Evening cable news programs rarely discuss college affordability issues, and they even more rarely feature guests who present relevant expertise or recent personal experiences in these discussions. In a recent analysis of evening cable news programming, Media Matters found an overall apparent lack of student or borrower guests participating in these conversations, while the majority of guests were white, male, and 35 or older. Though Fox News programs featured the most student guests, the network’s discussions of college affordability were limited and they often allowed older, white hosts and guests to push outdated math about college costs and dismiss the experiences of students who are struggling to afford higher education.
In a recent study, Media Matters analyzed an entire year of evening cable news programming and found that Fox News, CNN, and MSNBC together spent just 2 hours and 22 minutes -- 56 total segments -- airing substantial discussion of topics related to college affordability. Of the 56 segments, almost half (24) were aired on Fox News. Of the 127 total guests participating in these segments across all three networks, eight were identified as current students -- all appearing in segments on Fox.
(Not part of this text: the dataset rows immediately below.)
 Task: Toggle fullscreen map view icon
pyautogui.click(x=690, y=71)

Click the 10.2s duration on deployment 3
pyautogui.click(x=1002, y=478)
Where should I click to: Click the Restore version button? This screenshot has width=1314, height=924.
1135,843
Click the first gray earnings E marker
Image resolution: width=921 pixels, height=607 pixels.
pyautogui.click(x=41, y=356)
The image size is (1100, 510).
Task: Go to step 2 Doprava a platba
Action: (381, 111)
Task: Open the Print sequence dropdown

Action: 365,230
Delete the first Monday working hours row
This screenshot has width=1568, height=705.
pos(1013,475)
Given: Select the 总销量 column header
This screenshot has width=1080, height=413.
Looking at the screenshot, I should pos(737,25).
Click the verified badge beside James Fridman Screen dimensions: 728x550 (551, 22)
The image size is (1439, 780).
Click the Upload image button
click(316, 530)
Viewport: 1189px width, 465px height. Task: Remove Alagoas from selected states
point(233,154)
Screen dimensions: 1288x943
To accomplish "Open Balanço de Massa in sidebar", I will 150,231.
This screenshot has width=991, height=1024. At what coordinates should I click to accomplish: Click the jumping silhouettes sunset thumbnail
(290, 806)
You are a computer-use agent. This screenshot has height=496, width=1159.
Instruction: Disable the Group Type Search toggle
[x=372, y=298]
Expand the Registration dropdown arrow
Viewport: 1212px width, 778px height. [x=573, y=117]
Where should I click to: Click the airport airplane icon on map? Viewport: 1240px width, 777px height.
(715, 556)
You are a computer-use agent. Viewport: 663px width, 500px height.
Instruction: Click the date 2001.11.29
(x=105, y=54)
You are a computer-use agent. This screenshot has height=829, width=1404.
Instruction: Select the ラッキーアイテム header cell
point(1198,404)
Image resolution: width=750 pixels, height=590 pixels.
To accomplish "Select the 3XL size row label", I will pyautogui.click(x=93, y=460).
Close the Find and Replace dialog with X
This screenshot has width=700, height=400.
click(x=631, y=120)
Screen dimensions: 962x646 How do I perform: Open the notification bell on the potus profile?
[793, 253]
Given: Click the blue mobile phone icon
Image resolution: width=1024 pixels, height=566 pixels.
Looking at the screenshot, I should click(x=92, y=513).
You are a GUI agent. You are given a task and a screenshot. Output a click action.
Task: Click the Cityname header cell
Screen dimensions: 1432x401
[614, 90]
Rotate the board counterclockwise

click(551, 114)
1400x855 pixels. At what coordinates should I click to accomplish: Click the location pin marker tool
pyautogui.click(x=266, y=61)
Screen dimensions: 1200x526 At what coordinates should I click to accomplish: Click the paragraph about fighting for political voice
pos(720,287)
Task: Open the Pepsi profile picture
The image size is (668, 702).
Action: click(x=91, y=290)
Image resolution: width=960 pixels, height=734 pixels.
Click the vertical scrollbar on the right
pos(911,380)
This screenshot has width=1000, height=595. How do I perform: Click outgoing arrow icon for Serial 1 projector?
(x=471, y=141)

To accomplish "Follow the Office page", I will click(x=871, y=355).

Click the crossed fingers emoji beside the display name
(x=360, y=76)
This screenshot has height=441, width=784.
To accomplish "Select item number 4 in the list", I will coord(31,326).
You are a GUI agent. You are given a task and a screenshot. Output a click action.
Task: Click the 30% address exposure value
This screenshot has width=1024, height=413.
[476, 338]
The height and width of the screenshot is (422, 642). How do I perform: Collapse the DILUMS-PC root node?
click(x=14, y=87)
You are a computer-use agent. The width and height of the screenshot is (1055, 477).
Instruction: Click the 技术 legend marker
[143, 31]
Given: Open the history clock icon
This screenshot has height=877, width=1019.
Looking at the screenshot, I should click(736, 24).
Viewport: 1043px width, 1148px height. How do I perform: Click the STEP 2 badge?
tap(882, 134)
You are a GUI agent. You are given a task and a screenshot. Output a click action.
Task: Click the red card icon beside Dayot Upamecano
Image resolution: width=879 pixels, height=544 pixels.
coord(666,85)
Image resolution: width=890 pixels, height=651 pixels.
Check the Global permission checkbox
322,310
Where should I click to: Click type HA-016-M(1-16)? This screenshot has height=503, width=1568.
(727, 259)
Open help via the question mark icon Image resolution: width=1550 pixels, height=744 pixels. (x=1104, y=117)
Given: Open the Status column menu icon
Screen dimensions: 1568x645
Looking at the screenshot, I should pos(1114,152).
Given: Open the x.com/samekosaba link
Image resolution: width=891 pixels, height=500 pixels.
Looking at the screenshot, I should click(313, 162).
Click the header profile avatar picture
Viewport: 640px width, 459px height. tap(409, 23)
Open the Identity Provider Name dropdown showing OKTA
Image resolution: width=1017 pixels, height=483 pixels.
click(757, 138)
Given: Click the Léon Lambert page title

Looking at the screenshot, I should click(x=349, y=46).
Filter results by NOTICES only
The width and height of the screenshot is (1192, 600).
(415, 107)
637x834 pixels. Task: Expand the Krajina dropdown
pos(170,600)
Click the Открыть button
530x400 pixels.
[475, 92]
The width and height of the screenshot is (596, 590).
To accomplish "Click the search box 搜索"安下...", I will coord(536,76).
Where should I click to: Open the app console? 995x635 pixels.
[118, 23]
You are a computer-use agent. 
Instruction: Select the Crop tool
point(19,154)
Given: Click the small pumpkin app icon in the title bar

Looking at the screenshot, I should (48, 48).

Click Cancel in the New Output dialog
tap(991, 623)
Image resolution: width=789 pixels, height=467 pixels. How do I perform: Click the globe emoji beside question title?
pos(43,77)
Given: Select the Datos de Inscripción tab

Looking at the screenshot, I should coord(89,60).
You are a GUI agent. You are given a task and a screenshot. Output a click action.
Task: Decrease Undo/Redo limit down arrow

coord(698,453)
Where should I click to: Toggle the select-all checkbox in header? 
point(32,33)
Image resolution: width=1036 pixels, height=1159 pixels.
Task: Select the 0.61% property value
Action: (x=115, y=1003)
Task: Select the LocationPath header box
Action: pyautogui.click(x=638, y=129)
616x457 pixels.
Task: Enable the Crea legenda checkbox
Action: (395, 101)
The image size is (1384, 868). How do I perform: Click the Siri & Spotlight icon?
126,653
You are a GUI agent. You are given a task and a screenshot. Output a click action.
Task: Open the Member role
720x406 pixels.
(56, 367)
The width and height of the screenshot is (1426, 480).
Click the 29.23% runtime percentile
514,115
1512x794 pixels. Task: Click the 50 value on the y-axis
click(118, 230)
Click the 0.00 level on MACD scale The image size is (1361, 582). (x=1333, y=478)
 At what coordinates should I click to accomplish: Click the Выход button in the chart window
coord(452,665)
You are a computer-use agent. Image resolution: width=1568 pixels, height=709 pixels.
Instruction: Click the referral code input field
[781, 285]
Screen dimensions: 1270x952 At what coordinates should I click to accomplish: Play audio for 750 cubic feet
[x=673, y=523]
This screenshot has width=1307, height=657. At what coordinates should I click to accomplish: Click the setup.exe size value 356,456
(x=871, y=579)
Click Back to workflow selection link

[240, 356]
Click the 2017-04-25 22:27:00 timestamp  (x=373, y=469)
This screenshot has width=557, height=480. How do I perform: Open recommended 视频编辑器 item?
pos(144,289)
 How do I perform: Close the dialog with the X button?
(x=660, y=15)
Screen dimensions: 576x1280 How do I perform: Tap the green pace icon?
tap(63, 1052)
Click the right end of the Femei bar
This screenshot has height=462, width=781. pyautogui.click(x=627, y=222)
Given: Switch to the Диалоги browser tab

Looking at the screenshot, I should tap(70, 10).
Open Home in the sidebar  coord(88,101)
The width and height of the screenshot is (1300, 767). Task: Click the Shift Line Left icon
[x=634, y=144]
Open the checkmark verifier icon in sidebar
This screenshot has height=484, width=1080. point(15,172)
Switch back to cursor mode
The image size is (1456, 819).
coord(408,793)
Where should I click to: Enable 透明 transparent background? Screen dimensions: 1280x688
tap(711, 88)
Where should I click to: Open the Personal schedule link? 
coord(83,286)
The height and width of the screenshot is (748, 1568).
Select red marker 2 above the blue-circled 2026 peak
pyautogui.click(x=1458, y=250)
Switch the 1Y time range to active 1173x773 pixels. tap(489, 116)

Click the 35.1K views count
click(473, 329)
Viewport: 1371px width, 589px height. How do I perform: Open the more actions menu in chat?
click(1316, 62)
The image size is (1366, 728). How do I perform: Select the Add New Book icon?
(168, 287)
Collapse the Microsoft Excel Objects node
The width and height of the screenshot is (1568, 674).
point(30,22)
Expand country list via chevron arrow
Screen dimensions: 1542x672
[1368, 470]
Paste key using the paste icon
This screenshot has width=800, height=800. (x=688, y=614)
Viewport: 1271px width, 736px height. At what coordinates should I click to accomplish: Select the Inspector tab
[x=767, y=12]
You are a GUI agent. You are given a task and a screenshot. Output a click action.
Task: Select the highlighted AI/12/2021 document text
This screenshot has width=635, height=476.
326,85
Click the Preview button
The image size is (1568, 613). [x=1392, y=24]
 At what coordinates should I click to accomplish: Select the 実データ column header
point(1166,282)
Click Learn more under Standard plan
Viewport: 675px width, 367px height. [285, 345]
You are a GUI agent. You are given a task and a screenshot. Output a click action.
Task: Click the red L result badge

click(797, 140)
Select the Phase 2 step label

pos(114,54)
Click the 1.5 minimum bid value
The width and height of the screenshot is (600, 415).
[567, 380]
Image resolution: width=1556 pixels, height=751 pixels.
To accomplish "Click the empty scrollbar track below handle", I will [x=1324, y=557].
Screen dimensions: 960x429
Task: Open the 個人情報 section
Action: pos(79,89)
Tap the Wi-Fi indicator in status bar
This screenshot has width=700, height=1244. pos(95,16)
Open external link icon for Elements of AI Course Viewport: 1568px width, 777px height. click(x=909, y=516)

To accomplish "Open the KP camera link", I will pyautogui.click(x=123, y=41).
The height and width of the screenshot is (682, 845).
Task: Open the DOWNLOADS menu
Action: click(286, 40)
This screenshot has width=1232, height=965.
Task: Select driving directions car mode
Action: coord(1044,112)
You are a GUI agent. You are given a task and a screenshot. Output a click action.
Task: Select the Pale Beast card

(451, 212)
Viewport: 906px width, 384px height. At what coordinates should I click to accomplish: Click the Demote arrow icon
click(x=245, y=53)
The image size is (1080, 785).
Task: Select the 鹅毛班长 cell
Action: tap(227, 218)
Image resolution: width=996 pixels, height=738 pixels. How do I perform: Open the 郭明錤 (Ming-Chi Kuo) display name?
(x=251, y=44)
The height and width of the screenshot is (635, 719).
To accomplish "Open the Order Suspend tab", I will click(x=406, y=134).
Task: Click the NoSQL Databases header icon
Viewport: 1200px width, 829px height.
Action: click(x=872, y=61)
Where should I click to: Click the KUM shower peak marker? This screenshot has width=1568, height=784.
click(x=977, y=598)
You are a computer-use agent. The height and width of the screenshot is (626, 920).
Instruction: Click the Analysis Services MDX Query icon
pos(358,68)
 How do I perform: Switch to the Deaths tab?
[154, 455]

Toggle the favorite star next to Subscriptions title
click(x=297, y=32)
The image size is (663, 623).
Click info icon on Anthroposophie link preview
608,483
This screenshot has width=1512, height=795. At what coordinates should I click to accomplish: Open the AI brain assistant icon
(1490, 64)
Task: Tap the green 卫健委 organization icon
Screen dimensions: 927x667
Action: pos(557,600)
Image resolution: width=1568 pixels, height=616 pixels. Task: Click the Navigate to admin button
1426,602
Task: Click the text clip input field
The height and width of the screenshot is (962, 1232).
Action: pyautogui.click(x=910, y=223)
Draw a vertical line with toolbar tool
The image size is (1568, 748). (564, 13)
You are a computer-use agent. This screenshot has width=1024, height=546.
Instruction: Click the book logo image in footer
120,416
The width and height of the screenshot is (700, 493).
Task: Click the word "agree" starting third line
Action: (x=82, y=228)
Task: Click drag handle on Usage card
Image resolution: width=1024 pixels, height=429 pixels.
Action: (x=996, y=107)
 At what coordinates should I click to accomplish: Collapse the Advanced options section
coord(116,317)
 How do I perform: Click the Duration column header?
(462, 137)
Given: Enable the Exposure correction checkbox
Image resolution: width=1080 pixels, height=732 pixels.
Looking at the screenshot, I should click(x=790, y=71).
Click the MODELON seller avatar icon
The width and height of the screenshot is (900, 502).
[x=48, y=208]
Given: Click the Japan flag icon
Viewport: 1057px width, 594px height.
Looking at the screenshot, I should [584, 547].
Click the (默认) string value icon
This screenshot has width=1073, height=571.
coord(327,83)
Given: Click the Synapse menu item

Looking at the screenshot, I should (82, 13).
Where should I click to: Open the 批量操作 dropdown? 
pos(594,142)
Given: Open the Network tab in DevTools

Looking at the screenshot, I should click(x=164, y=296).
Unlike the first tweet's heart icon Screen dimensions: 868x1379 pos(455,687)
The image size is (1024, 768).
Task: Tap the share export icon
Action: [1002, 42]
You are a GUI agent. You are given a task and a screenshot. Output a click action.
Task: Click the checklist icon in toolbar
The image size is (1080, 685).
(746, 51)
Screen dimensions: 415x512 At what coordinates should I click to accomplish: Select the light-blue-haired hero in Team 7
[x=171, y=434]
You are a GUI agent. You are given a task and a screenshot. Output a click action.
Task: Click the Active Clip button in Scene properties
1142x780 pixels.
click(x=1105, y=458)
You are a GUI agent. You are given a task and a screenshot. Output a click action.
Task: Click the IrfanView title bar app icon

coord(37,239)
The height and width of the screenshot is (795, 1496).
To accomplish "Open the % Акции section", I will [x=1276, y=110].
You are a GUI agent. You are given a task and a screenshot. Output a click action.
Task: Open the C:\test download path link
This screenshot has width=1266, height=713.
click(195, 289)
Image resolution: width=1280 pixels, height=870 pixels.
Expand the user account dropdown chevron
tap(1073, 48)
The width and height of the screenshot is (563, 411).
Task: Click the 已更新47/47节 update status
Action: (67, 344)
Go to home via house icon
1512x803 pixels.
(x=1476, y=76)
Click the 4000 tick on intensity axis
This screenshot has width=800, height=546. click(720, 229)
Considering the overall lack of interviews and panels discussing college affordability across all the networks, including four segments with eight student guests throughout a year of programming is not a significant accomplishment. All three networks ought to be including more guests who can share recent, personal experiences with paying for higher education in conversations about college costs or student debt. Two Fox News evening programs -- On The Record with Greta Van Susteren and Hannity -- took this initial step by featuring student guests, but the discussions were still largely dictated by the hosts.
And Fox’s comparatively better inclusion of student guests in college affordability discussions did not yield more substantive discussions.
On The Record featured a total of seven college students in discussions of student debt or college affordability, across three panel segments. The stated topic of all three segments was the millennial vote, yet each featured some exchanges about college affordability issues. In two of the segments, host Greta Van Susteren asked Democrat student guests if they were planning to vote based on their desire for “free” college. In the third segment, Van Susteren asked student guests, “Who do [millennials] blame for the student loan problem? ... Republicans or Democrats?” And later she asked which party the guests believed would help alleviate student loan debts. The guests -- all of whom explained that they were planning to vote for Republican candidates in the 2016 election -- all declined to “blame” a single party or to conclude that only one party could provide solutions. Together, as defined by the Media Matters analysis, substantial discussion of college affordability in these three segments totaled eight minutes.
In another segment, Fox News’ Hannity featured a 37-second exchange in which a young viewer asked in a video message what host Sean Hannity would do to “help students like me who are going to be in crippling debt after graduation.” Hannity advised students to forego attending a “big-name school” in favor of a (supposedly) more affordable option, then concluded that “of course, working hard never hurt anybody.”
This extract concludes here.